How to keep flatten JSON data regardless of level of nesting it is without specifying the levels in-CodePudding

I have a JSON tree that looks like this:

└─  (array)
   └─  (object)
      ├─ "site" (string)
      ├─ "title" (string)
      ├─ "child" (array)
      │  └─  (object)
      │     ├─ "type" (string)
      │     ├─ "value" (string)
      │     ├─ "child" (array)
      │     │  └─  (object)
      │     │     ├─ "type" (string)
      │     │     ├─ "value" (string)
      │     │     ├─ "child" (array)
      │     │     │  └─  (object)
      │     │     │     ├─ "type" (string)
      │     │     │     ├─ "key" (string)
      │     │     │     ├─ "id" (string)
      │     │     │     └─ "value" (string)
      │     │     ├─ "id" (string)
      │     │     └─ "key" (string)
      │     ├─ "id" (string)
      │     └─ "key" (string)
      ├─ "featured_image_url" (string)
      ├─ "id" (string)
      └─ "key" (string)

I think this represents the above data:

data = [{"site": "example", "title": "Example Site", "child": [{"type": "text", "value": "This is some text.", "child": [{"type": "image", "value": "image.jpg", "child": [{"type": "link", "key": "link1", "id": "link1", "value": "Link 1"}], "id": "text1", "key": "text1"}, {"type": "image", "value": "image2.jpg", "child": [{"type": "link", "key": "link2", "id": "link2", "value": "Link 2"}], "id": "text2", "key": "text2"}], "id": "root", "key": "root"}, {"featured_image_url": "featured_image.jpg", "id": "root2", "key": "root2"}]}]

My goal is too extract all data in every child array regardless of the level of nesting. child is list of dictionary objects.

I have tried using pd.json_normalize with record path set to child per level, but at some point the dataframe does not have records for every record in the child column. Some values are nan some are empty lists.

df = pd.json_normalize(data, record_path=['child', 'child', 'child'],
                       meta=['site', 'title', 'featured_image_url',
                             'id', 'key','child'],
                       meta_prefix='_')

The df.child from the above code looks like this:

                       child
0                                                    NaN
1      [{'type': 'HTML', 'key': '77100c3f-760d-452a-a...
2      [{'type': 'HTML', 'key': '6fce8911-7e46-42e5-b...
3      []

Is there anyway I can extract all data from every child array regardless of nesting for data for type, key, id, value into a dataframe.

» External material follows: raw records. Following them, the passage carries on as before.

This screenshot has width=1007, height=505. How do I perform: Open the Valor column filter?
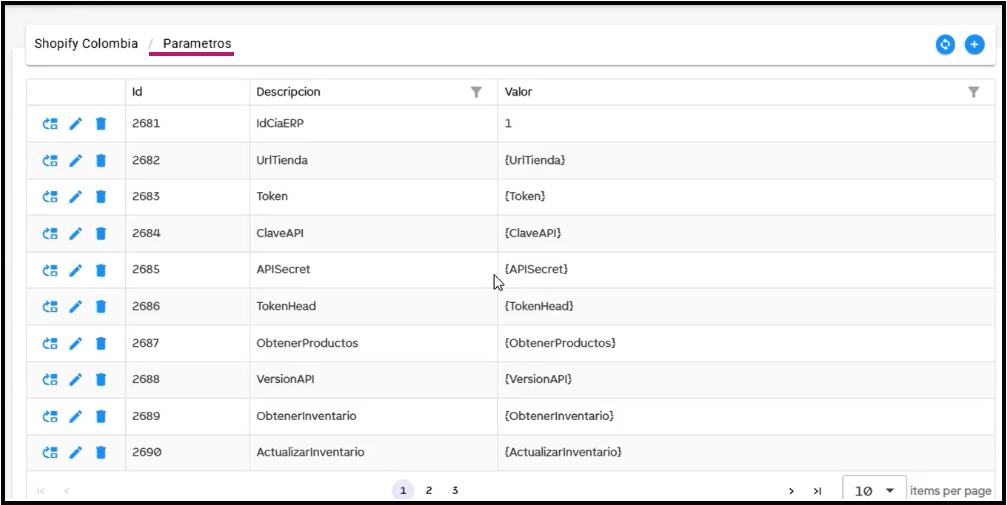973,92
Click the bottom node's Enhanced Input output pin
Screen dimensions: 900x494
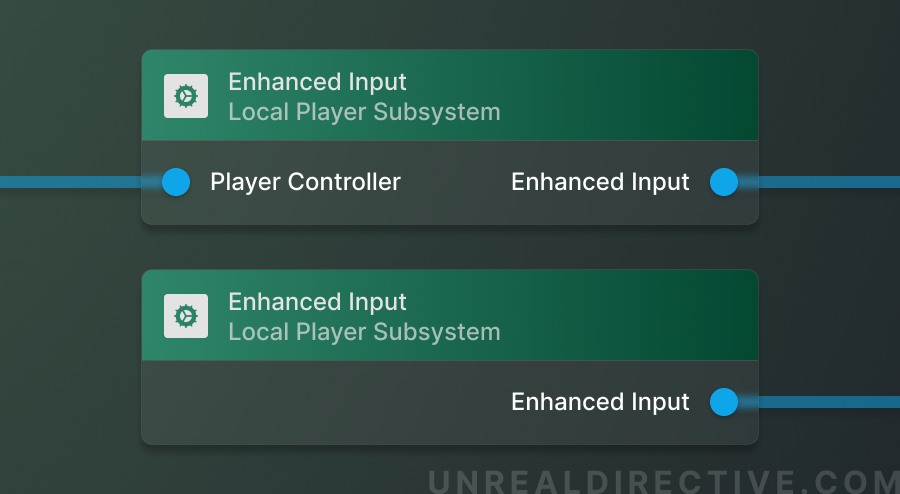(x=724, y=402)

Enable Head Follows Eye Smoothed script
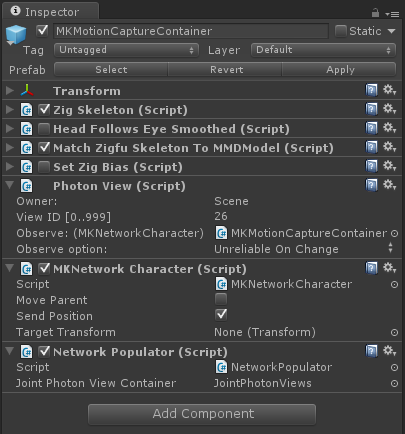click(x=44, y=129)
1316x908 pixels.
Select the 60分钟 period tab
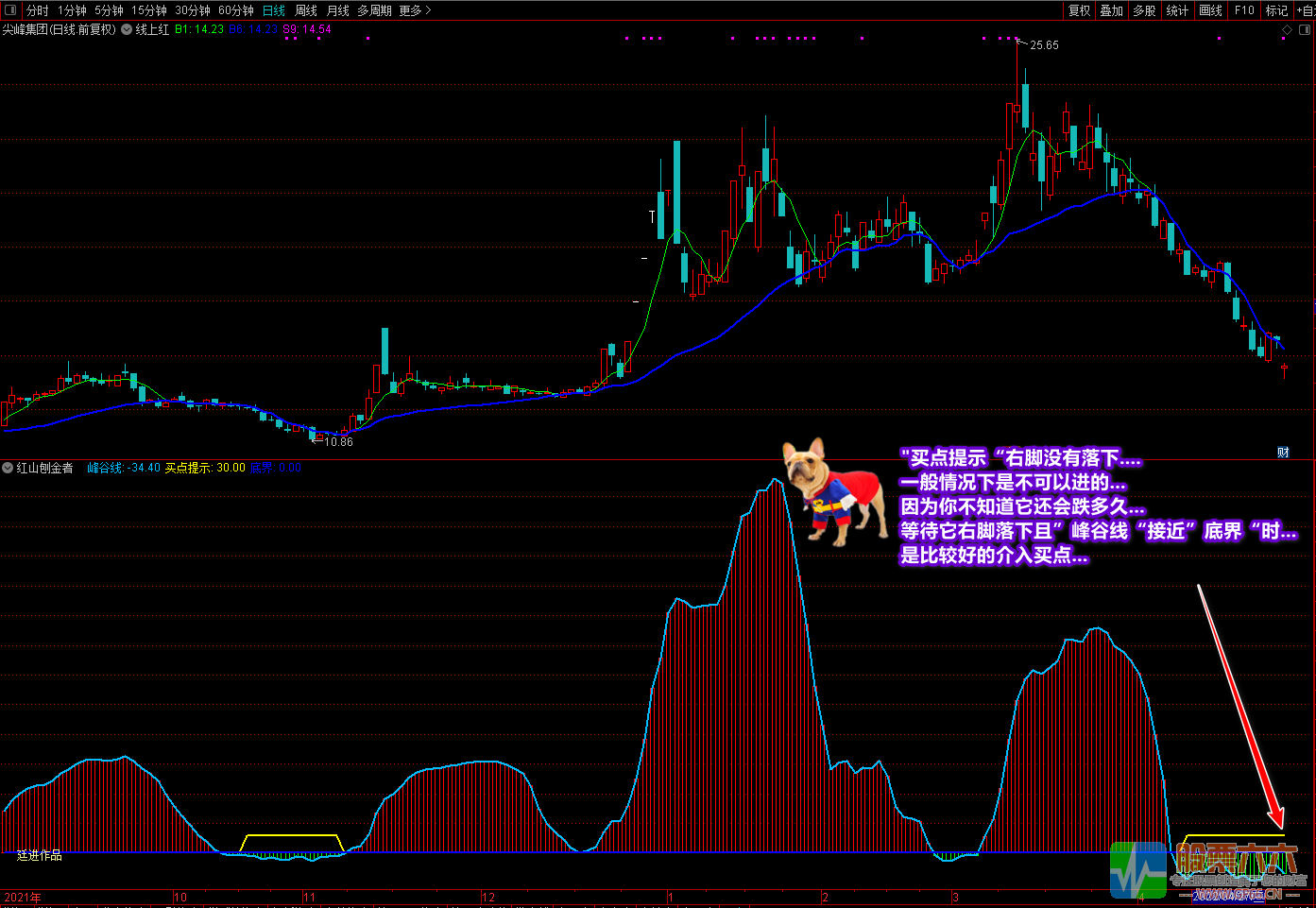[235, 10]
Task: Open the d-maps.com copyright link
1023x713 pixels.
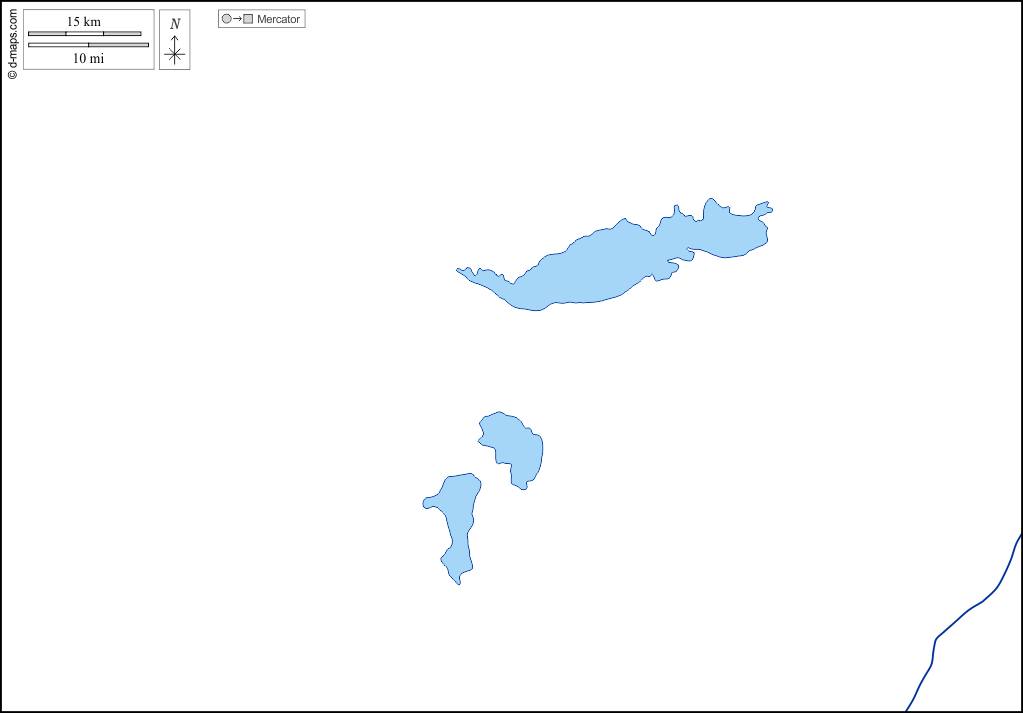Action: (12, 44)
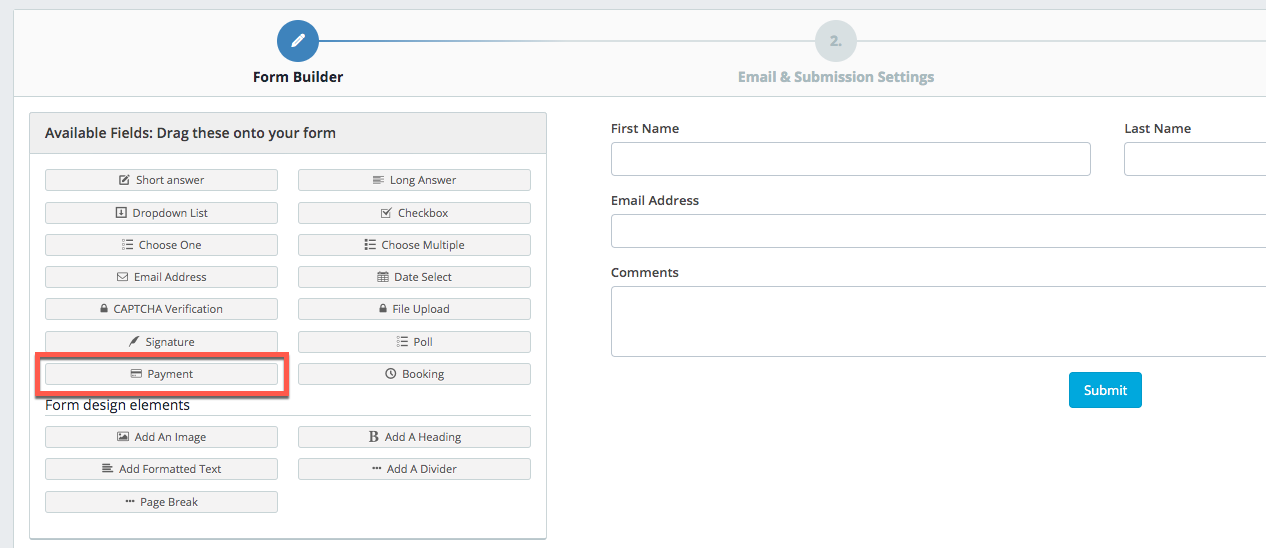Click the Signature field button
The width and height of the screenshot is (1266, 548).
(x=161, y=342)
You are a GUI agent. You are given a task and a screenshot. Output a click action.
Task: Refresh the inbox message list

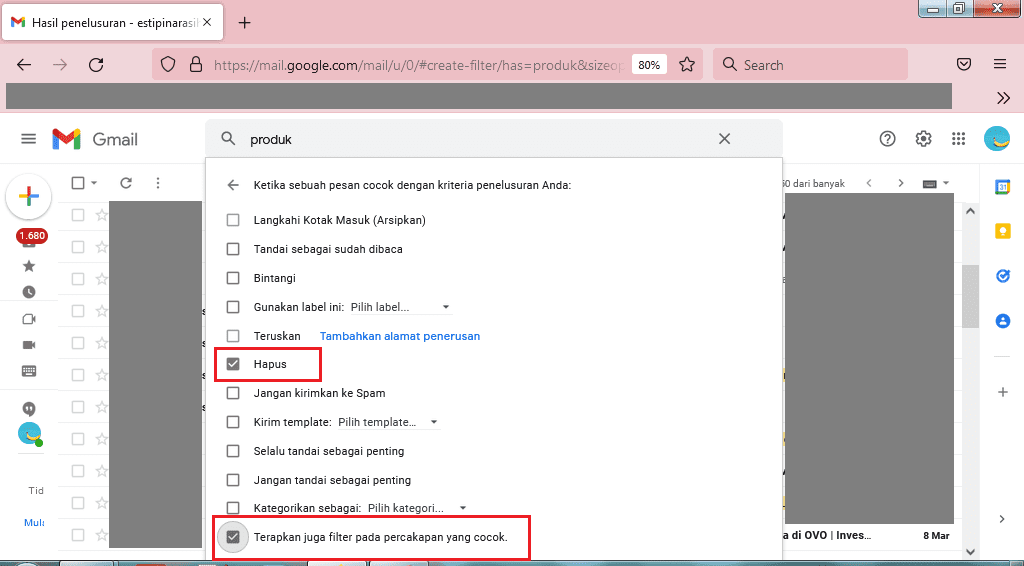tap(126, 183)

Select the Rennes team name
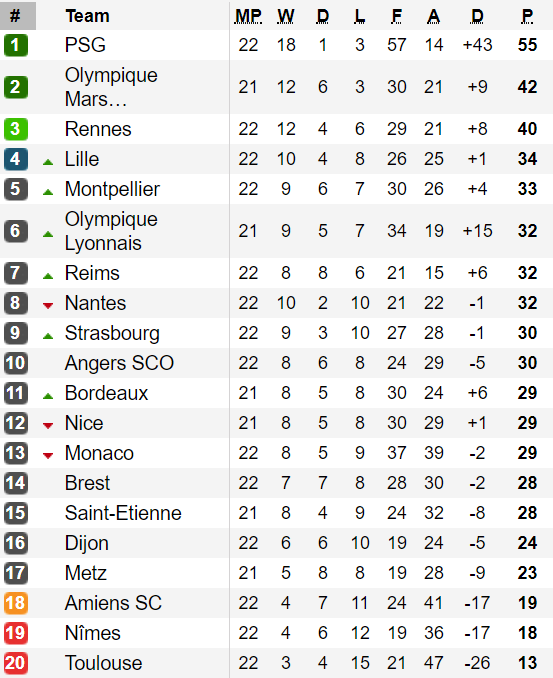(x=98, y=129)
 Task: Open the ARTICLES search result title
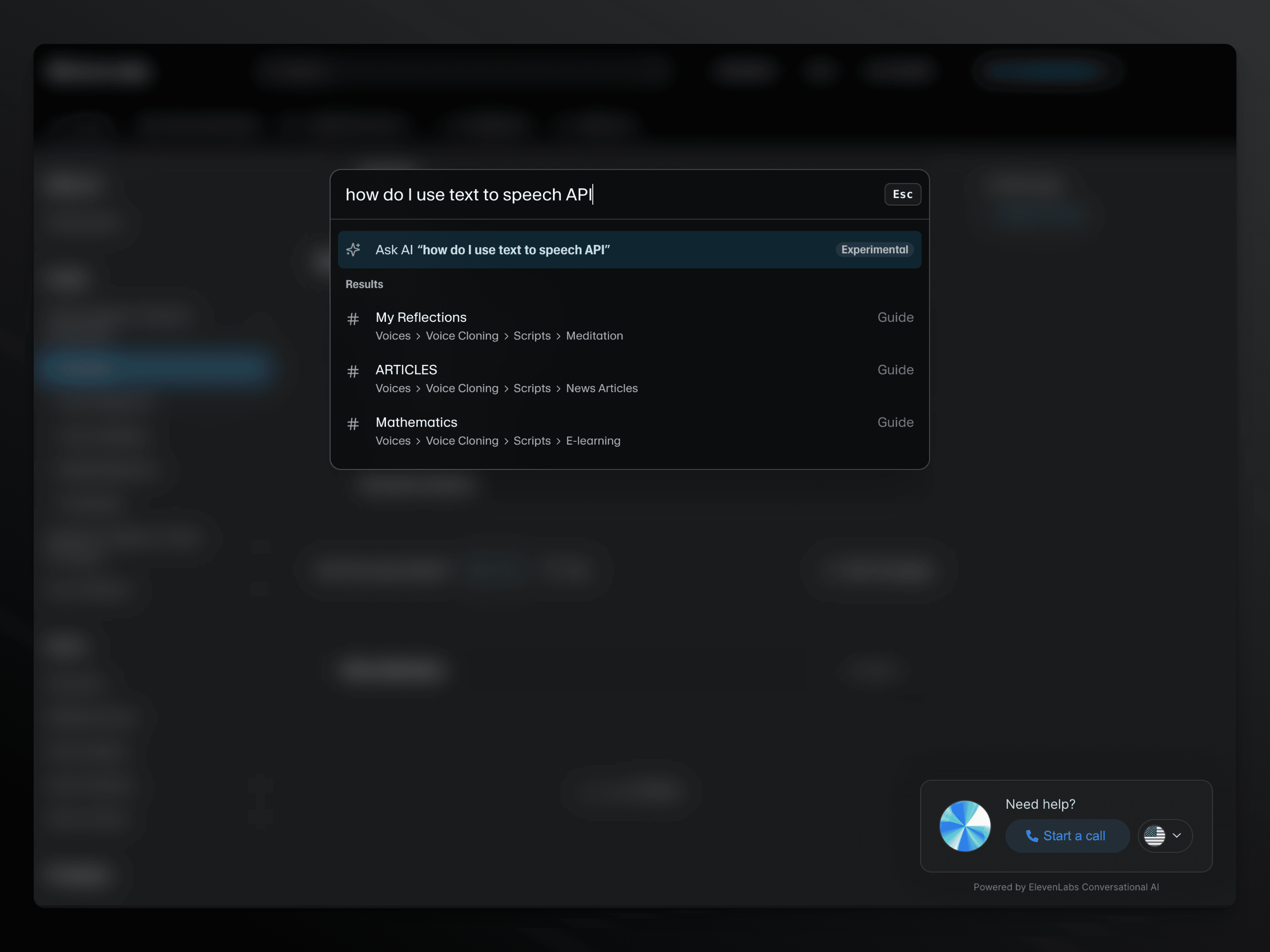point(406,370)
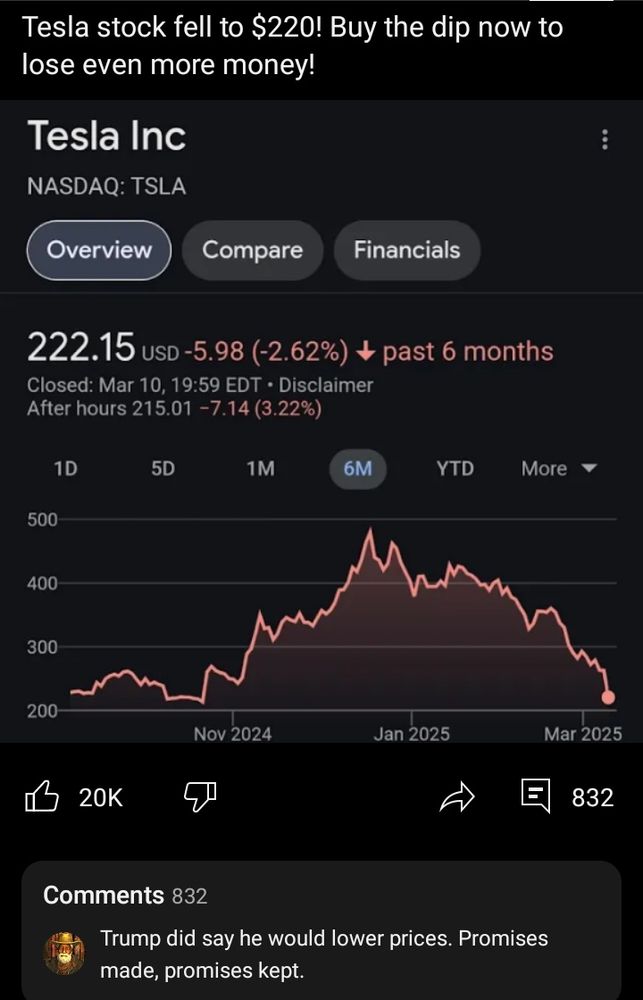
Task: Open the Financials tab
Action: tap(406, 251)
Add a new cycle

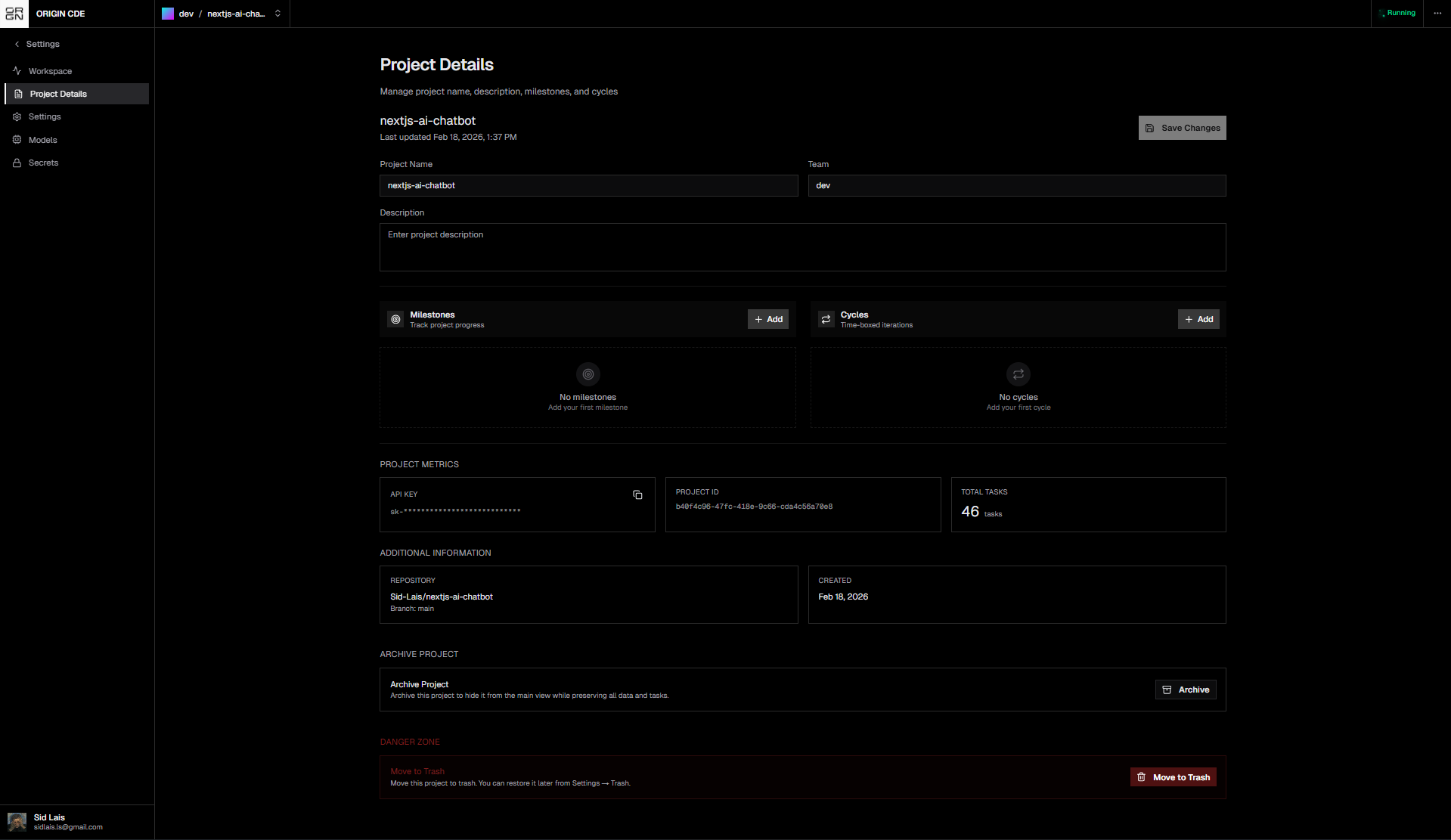point(1198,319)
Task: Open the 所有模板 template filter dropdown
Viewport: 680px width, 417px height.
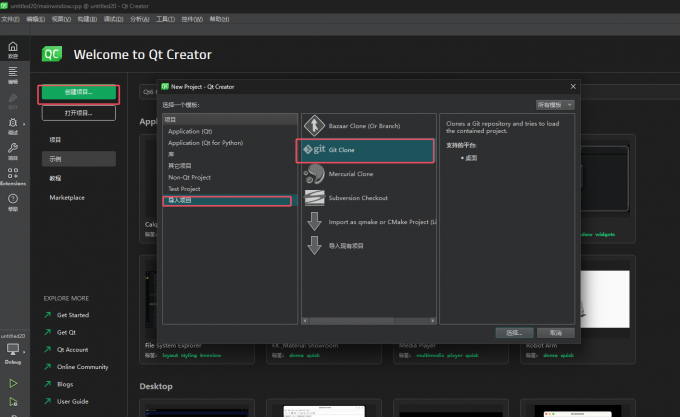Action: (x=555, y=104)
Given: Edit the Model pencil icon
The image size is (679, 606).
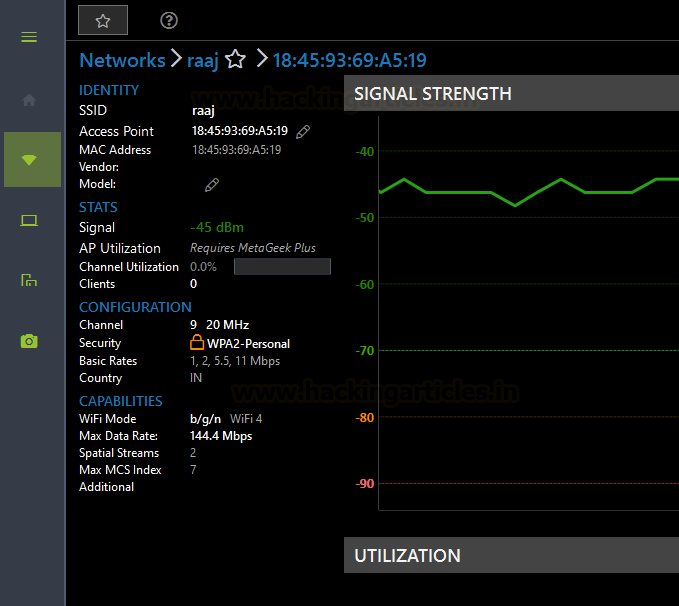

CodePudding user response：

from pprint import PrettyPrinter

data = [{"site": "example", "title": "Example Site", "child": [{"type": "text", "value": "This is some text.", "child": [{"type": "image", "value": "image.jpg", "child": [{"type": "link", "key": "link1", "id": "link1", "value": "Link 1"}], "id": "text1", "key": "text1"}, {"type": "image", "value": "image2.jpg", "child": [{"type": "link", "key": "link2", "id": "link2", "value": "Link 2"}], "id": "text2", "key": "text2"}], "id": "root", "key": "root"}, {"featured_image_url": "featured_image.jpg", "id": "root2", "key": "root2"}]}]

items = data
result = []
for i in items:
    if isinstance(i, list):
        items.extend(i)
    elif isinstance(i, dict):
        entry = {k:v for k, v in i.items() if isinstance(v, str)}
        result.append(entry)
        child = i.pop("child", None)
        if child is not None:
            items.extend(child)

pp = PrettyPrinter(indent=4)
pp.pprint(result)

Output

[   {'site': 'example', 'title': 'Example Site'},
    {   'id': 'root',
        'key': 'root',
        'type': 'text',
        'value': 'This is some text.'},
    {'featured_image_url': 'featured_image.jpg', 'id': 'root2', 'key': 'root2'},
    {'id': 'text1', 'key': 'text1', 'type': 'image', 'value': 'image.jpg'},
    {'id': 'text2', 'key': 'text2', 'type': 'image', 'value': 'image2.jpg'},
    {'id': 'link1', 'key': 'link1', 'type': 'link', 'value': 'Link 1'},
    {'id': 'link2', 'key': 'link2', 'type': 'link', 'value': 'Link 2'}]

You can now prepare/modify result, so that it fits into a pandas DataFrame.